Oh! Sixth! (Which makes this TOTALLY a post, even if the five six things individually are not all that substantial.) I will be doing a reading and signing at Borderlands Books on September 25th. That’s in San Francisco, for those who are anything like local, and it starts at 3 p.m. I hope to see some of you there!

how obscure can I get . . .

. . . before the Elljays cannot answer a question for me?

I need help from somebody who has on hand a translation of the Black Book of Carmarthen that is NOT Skene’s. (Because apparently that one is very inaccurate?) There’s a specific poem I need, not too long, and it would be dandy if I could get it sooner than my next trip to Stanford’s library. Comment here, and I’ll drop you a message via e-mail with the name of the poem I’m after.

the reposting thing

I’m a little baffled by the appeal of crossposting one’s LJ comments to Twitter or Facebook, but anyway, it’s definitely a bad idea that you can do that with comments on somebody else’s LOCKED post (complete with links back to that post). So if you want to disable that for your own journal, it’s easy to fix in the LJ settings, and there’s also a poll going that apparently has gotten the attention of at least one of the LJ Powers That Be.

Sing it wth me! Second verse!

Happy Birthday to me, Happy Birthday to me . . . .

Yep, that’s right: the release date for my fifth book and the anniversary of my birth ended up back-to-back this year.

I’m going to steal a page from (I think) Cat Valente, and sink not into the WOE IS ME I’M THIRTY MY LIFE IS OOOOOOOOOVER idiocy modern pop culture insists is the proper response, but rather say, woot! I’ve reached level 30! In other words, treat this as a thing to be celebrated. I have increased in experience; I have more skills on my character sheet, and in a few days I’ll be taking a new feat that I think will be very fun indeed.

Longtime readers of this journal know I have a tradition of staving off any possible bad mood by making an “egotism post” on my birthday, listing everything cool I’ve achieved in the last year, without hedging or qualification or mention of things I didn’t quite pull off. (Sparked by a year in which my birthday was kind of a shitty day overall.) I thought about doing that again this year — maybe a “lifetime retrospective” version, rather than just the past twelve months — but you know, I think I’d rather re-purpose a meme from a while back, and solicit flattery from the internets instead. So in the comments, tell me what cool things I’ve done —

— with one condition.

I want them to be hilariously, outrageously false.

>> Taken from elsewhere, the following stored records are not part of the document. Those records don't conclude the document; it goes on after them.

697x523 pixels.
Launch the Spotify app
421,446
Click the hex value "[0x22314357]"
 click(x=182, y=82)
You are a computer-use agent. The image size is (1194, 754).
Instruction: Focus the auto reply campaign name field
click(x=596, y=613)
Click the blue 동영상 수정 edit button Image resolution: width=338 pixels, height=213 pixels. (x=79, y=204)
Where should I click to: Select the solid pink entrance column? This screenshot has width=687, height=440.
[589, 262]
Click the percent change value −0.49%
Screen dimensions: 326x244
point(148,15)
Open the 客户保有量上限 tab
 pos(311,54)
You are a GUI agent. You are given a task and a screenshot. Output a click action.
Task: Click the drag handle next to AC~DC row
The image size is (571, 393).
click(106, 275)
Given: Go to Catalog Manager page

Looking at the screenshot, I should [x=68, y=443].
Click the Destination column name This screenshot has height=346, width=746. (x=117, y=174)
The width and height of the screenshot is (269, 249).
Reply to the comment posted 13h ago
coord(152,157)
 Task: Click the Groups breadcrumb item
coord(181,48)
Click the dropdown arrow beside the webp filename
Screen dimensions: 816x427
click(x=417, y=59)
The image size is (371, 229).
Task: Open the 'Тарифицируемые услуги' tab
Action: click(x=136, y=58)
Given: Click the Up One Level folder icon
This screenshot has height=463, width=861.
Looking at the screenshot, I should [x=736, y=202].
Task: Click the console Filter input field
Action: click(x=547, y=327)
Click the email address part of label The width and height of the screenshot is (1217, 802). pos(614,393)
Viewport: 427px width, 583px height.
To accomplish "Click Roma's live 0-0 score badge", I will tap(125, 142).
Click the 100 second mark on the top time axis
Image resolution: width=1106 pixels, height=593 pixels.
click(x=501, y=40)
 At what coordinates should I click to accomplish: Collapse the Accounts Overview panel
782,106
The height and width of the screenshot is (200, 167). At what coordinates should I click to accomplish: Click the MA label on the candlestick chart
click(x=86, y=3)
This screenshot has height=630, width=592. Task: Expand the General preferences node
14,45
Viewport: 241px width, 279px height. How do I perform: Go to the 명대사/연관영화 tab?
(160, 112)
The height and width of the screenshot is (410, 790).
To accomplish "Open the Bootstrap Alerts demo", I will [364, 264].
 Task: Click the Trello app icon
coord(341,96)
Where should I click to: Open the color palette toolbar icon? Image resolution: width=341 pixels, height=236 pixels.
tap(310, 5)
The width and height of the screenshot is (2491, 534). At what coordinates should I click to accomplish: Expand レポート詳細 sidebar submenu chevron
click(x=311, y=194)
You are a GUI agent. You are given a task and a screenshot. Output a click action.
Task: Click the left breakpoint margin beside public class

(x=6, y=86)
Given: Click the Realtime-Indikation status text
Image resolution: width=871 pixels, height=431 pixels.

Make stuff up. The more over-the-top, the better. Remind me that I once stole the Seven Stones of Power from the Seven Dragon Guardians to re-assemble the Necklace of Immortality and save the Star-Eyed Empress from the creeping poison of the Lord of Doom. Or whatever. And because of the pairing with Book Day — not to mention the outpouring of book love on yesterday’s post; I’ll be getting back to you guys in comments there soon, but it’s been fabulous reading, keep it up — and inspired by Laura Anne Gilman’s own birthday book giveaway, I will send one random commenter, not one of my books, but one of the books I love beyond all reason. Possibly this will be Fire and Hemlock by Diana Wynne Jones, which is the book that turned me into a writer. Possibly it will be Tam Lin by Pamela Dean, which had a formative influence on the first novel I ever finished writing. Possibly it will be The Game of Kings by Dorothy Dunnett, the only author to turn me so green with envy I basically can’t write for a few hours after reading her stuff. Or something else, maybe. I haven’t decided yet; I’ll see what the winner is interested in. But I think sharing a book I adore is a dandy way to celebrate my thirtieth birthday.

Along with a tasty Japanese lunch, some light reading, a wander in the sunshine, and absolutely no work today. So I’m off to enjoy that. Ta!

celebrating in style

What did I do to celebrate Book Day?

I wrote 2,312 words of a scene I’ve been looking forward to since <checks e-mail records> June 25th.

See, Dead Rick? I promised it would end eventually. And now you get to RIP PEOPLE’S THROATS OUT.

Don’t say I never gave you anything nice.